### DATA FOR THE TASK:
######

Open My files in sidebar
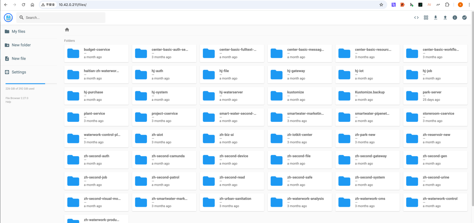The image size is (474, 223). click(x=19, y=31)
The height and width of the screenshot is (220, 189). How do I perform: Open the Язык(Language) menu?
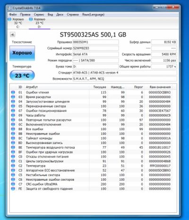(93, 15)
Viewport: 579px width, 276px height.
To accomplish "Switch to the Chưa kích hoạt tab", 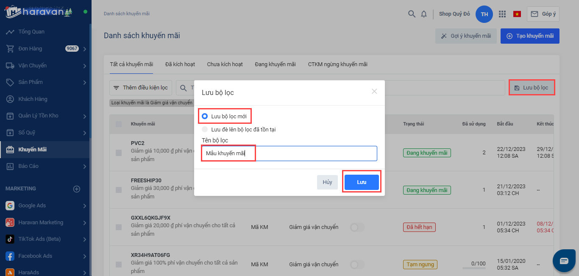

######

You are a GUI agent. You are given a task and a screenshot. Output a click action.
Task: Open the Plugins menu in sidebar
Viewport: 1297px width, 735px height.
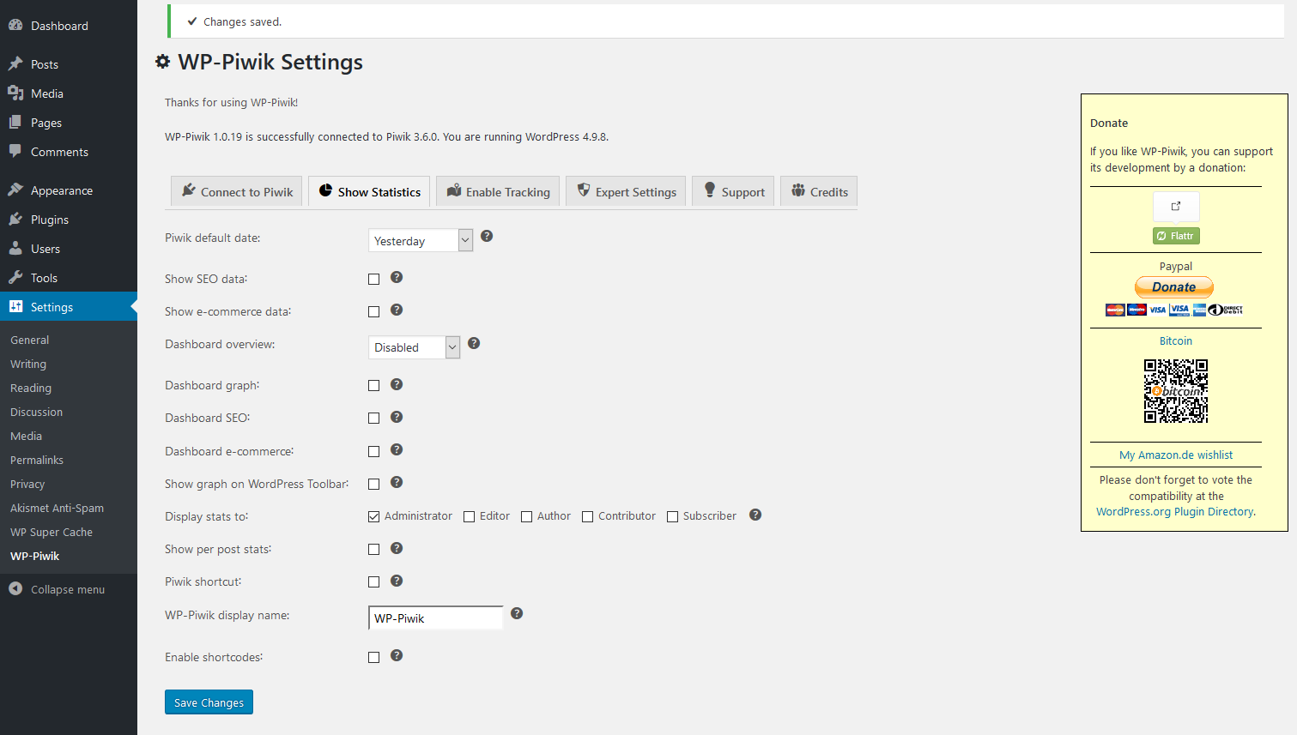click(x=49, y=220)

######

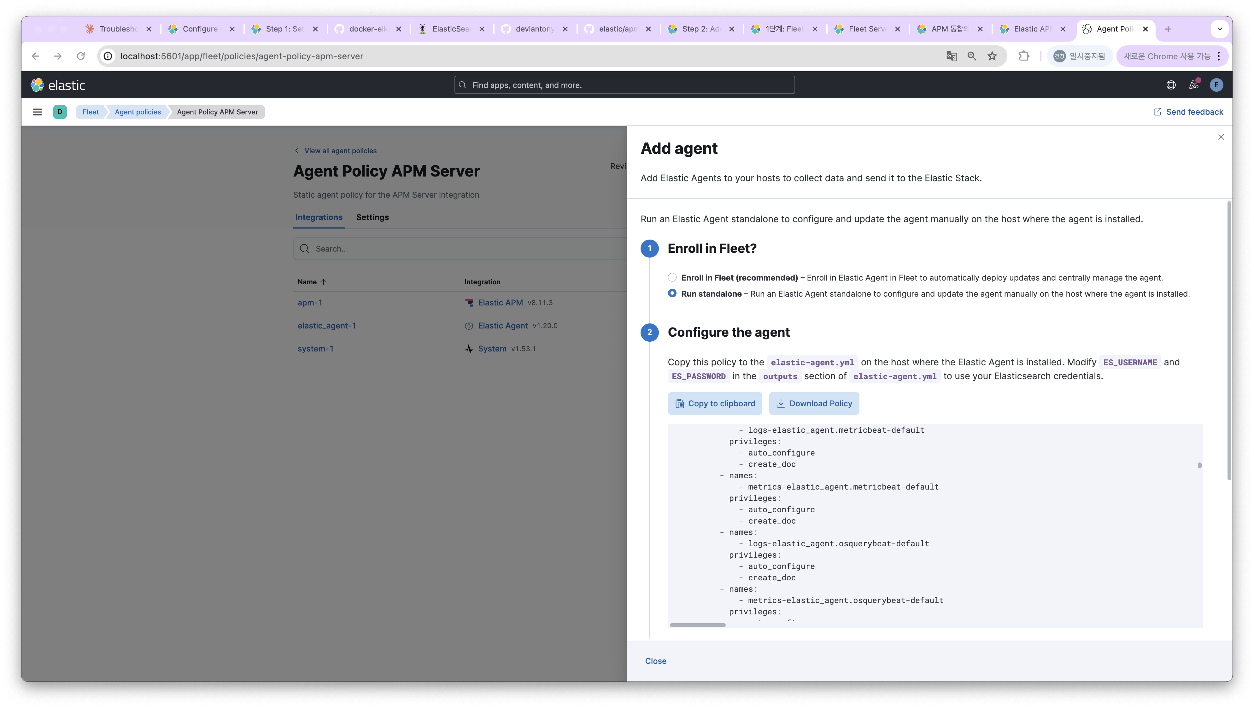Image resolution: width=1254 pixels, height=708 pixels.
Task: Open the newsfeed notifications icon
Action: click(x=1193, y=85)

######

### TASK DESCRIPTION:
Copy the lines of the material starting with the line that contains "The height and" and going on through the line that contains "to the Chưa", replacing "Viewport" with "Window" and changing nothing else. Leave the pictures out of your answer.

### OUTPUT BELOW:
The height and width of the screenshot is (220, 189). How do I perform: Open the Язык(Language) menu?
(93, 15)
Window: 579px width, 276px height.
To accomplish "Switch to the Chưa kích hoạt tab", 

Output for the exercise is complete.